THE RISE OF SOCIAL NETWORK
Historically, it used to be enough to have an
online presence on the Internet for the one-way broadcasting and dissemination
of information. Today, social networks such as Facebook and Twitter are driving
new forms of social interaction, dialogue, exchange and collaboration. Social
networking sites (referred to more broadly as social media) enable users to
swap ideas, to post updates and comments, or to participate in activities and
events, while sharing their wider interests. From general chit-chat to
propagating breaking news, from scheduling a date to following election results
or coordinating disaster response, from gentle humour to serious research,
social networks are now used for a host of different reasons by various user
communities.
Social networking services are not just bringing
Internet users into fast-flowing online conversations — social media are
helping people to follow breaking news, keep up with friends or colleagues,
contribute to online debates or learn from others. They are transforming online
user behaviour in terms of users’ initial entry point, search, browsing and
purchasing behaviour. Some experts suggest that social media will become the
Internet’s new search function — predicting that people will spend less time
navigating the Internet independently and instead search for information or
make decisions based on “word-of-mouth” recommendations from their friends, the
so-called “friend-casting”. In the process, social media are changing users’
expectations of privacy, acceptable online behaviour and etiquette — fast.
Morgan Stanley estimates that there were about
830 million “unique” users of social networks worldwide at the end of 2009.
Based on a total Internet user population of 1.7 billion at the end of 2009,
according to ITU’s World Telecommunication/ICT Development Report 2010, this
suggests that around half of all Internet users could currently be using social
media applications. Current estimates of the number of social media users vary
significantly, partly due to difficulties defining and categorizing sites and
applications as “social networks”, but also due to margins of error in
estimating the number of “unique” users (since users of one social network are
more likely to use several other social networking services as well).
Many social network users access these services
over their mobile phones. According to ITU’s report Measuring the
Information Society 2010, mobile broadband subscriptions reached an
estimated 640 million at the end of 2009, driven by growing demand for
smartphones, new applications and social networking services, and are set to
exceed 1 billion this year. The market research firm eMarketer projects that
just over 600 million people will use their phones to tap into social networks
by 2013, compared with 140 million in 2009. Facebook passed the historic
milestone of 500 million users on 21 July 2010 — if Facebook were a country, it
would be the third most populous nation in the world after China and India.
Twitter enables its
members to post or send short (140-character) messages called “tweets”, whereby
users can broadcast what they are doing or thinking to the world, to closed
“list” groups or to other individual Twitterers. Its original question (“What
are you doing?”) has been reinterpreted as: “What do you find interesting or
funny?”, “What do you think?” or “Please help spread the word!” (or sometimes
all three together).
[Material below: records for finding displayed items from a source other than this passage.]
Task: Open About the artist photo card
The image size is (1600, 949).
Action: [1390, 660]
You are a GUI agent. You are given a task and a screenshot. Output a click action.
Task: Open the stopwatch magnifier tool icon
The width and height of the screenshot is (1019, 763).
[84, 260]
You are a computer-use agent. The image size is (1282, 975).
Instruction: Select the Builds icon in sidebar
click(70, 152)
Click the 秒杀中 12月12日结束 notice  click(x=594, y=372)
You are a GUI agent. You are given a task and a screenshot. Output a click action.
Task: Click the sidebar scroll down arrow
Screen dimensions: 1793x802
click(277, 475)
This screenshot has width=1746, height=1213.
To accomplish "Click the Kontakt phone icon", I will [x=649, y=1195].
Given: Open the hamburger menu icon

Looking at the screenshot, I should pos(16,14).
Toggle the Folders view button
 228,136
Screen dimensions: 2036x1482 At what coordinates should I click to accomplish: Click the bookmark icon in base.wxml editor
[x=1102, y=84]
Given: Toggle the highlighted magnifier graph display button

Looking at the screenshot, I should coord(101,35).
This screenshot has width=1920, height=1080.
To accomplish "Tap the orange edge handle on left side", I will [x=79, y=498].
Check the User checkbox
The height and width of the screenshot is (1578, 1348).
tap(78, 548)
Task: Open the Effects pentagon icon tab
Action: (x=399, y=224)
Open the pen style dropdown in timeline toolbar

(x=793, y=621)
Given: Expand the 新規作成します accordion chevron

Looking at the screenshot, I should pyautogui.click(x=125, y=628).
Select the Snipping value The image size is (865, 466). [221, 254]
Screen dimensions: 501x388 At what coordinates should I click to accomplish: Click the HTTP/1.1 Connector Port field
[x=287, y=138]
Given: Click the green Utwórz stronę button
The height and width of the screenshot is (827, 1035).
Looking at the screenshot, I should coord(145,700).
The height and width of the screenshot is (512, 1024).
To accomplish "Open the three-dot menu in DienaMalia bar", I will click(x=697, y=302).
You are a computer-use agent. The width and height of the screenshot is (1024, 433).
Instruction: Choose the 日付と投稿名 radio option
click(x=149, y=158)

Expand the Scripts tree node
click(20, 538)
MySpace concentrates on music and entertainment, while
LinkedIn targets career-minded professionals. Orkut, a service owned by Google,
is used mainly in India and Brazil, while in China, Qzone is reportedly one of
the largest social networking sites with over 380 million registered accounts
now. Other community sites include Skyrock in France, VKontakte in the Russian
Federation, and Cyworld in the Republic of Korea. There are also numerous
smaller social networks that appeal to specific interests, such as
ResearchGATE, which connects scientists and researchers, or to languages or
nationalities (for example, the Polish Nasza-klasa.pl service with 11 million
users or Tuenti in Spain, with 4.5 million users).